Just adding a thought here not trying to contradict you. I would buy into a bit more if it were a crack or two. The first crack or two would relieve the stress from the pevious scenario, I would not think there would still be enough stress to continue the cracking on down the blank that many times. Again, just another thought. If anyone has any more of those particular blanks to put through some testing might be the only way to get any answers, and then maybe not.


----------



## rjwolfe3 (Dec 31, 2009)

Maybe the woodshop gremlins are coming in at night and bending your pen!

Seriously, that is the first I have seen like that. It seems very odd.


----------



## JimMc7 (Dec 31, 2009)

hunter-27 said:


> <snip> If anyone has any more of those particular blanks to put through some testing might be the only way to get any answers, and then maybe not.


 
Just to add more data...

I have 2 of the Golden Dawn blanks (purchased separately in July and August), turned a JGII out of one in mid-November and no cracks to date. I've made 30+ pens using Dawn's PR blanks and the only problems I've had with cracking were me drilling too fast (but I knew it right away :redface: -- never had a crack develop after completing the pen).


----------



## WildcatHollow (Dec 31, 2009)

PR_Princess said:


> Toby, I am very interested in this. The cracks that you show seem to be radial, not longitudinal? All on one side, and continuing to progress?
> 
> I would like to get as much information as possible to help find cause. If it is the resin, I need to know so that I can make it right!! If anyone else is experiencing the same problem, _please_ PM me or post here.



Hi, Dawn...they are indeed radial, rather than longitudinal. They are only on one side, and on one of the two halves of the pen I turned.

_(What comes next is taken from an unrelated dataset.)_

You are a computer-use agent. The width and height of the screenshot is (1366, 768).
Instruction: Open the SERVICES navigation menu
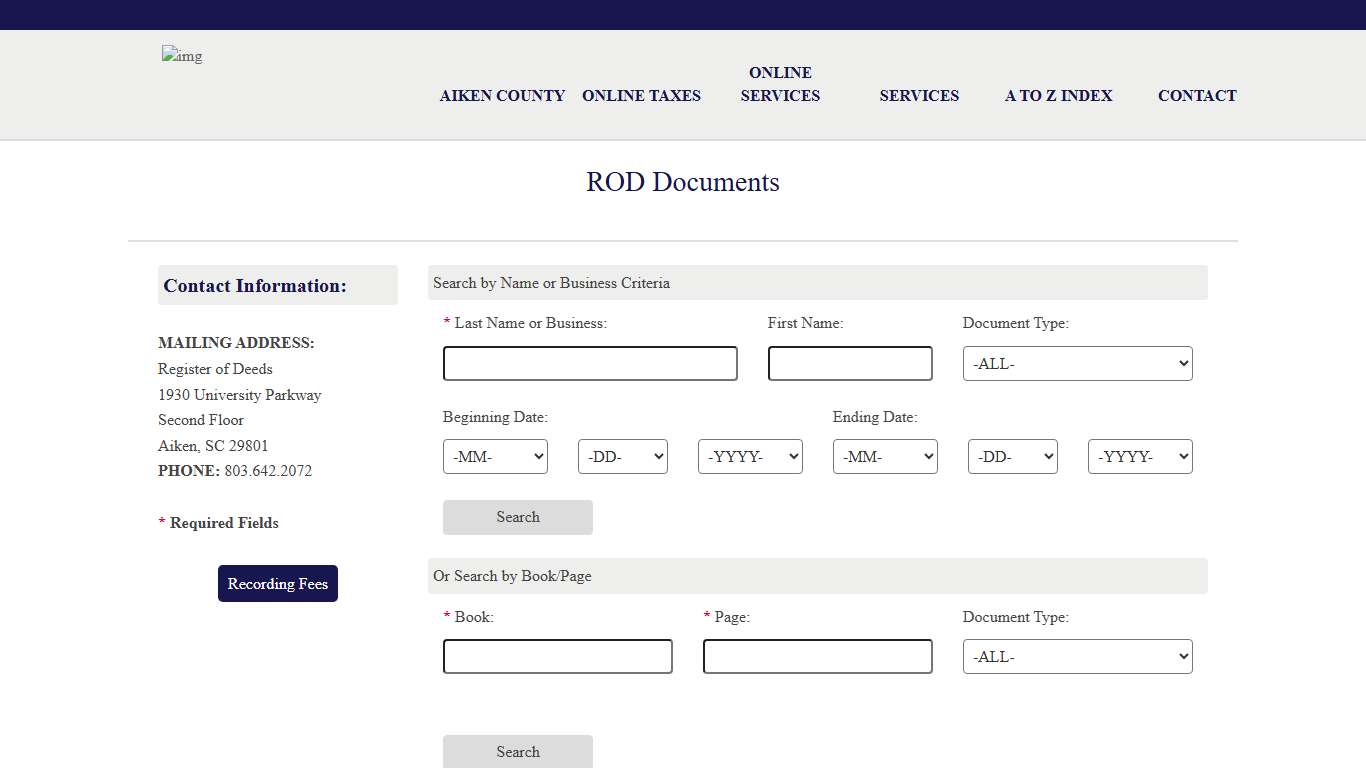pos(919,96)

I am not of the opinion that it's a failure of your product, but I probably don't have enough experience in these matters to be credible. 

I'm going to try disassembling the pen this weekend. If you like I can send them to you for additional analysis.

Regards,

t.


----------



## just_call_me_dusty (Dec 31, 2009)

Please don't disasemble the pen until you are convinced that the cracking has stopped. 
Thank you.  Sorry for your trouble.


----------



## NewLondon88 (Dec 31, 2009)

Obama did it.


----------



## WildcatHollow (Jan 10, 2010)

*Cracking Stopped...pen disassembled.*

The cracking stopped progressing.

I used my PSI pen-disassembly kit to salvage most of the parts. I wasn't able to reduce the middle section with the center band and delrin without damaging it, so I left it alone. I called PSI and ordered a replacement for that part, which they had in stock.

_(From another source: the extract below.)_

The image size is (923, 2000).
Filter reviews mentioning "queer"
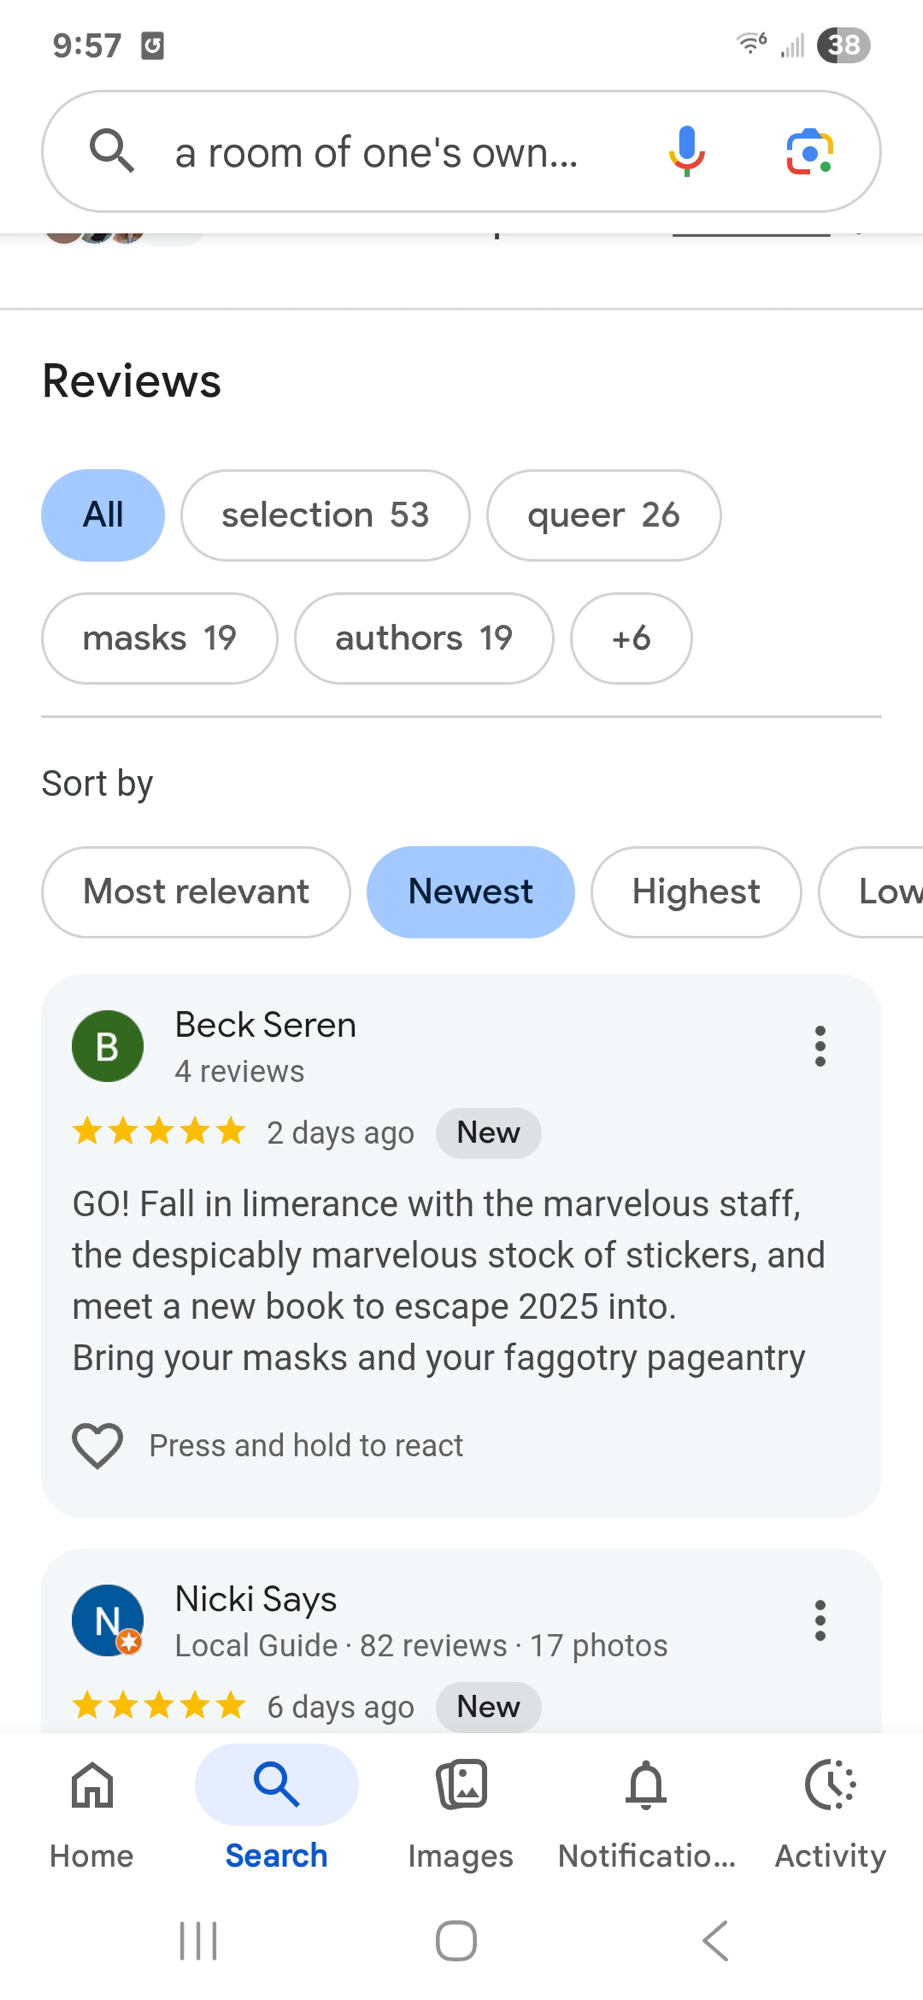[x=603, y=515]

Dawn, although I don't think this is the fault of the blank, I'd be happy to send you the pieces if you'd like to analyze them further.

Thanks for the input, guys, I really appreciate it.

Regards,

t.


----------



## PR_Princess (Jan 11, 2010)

Toby, I don't know if I will be able to tell anything from the pieces. But I am curious, and wouldn't mind taking a look at them. 

Meanwhile, I have some replacements on the way to you!!:biggrin:


----------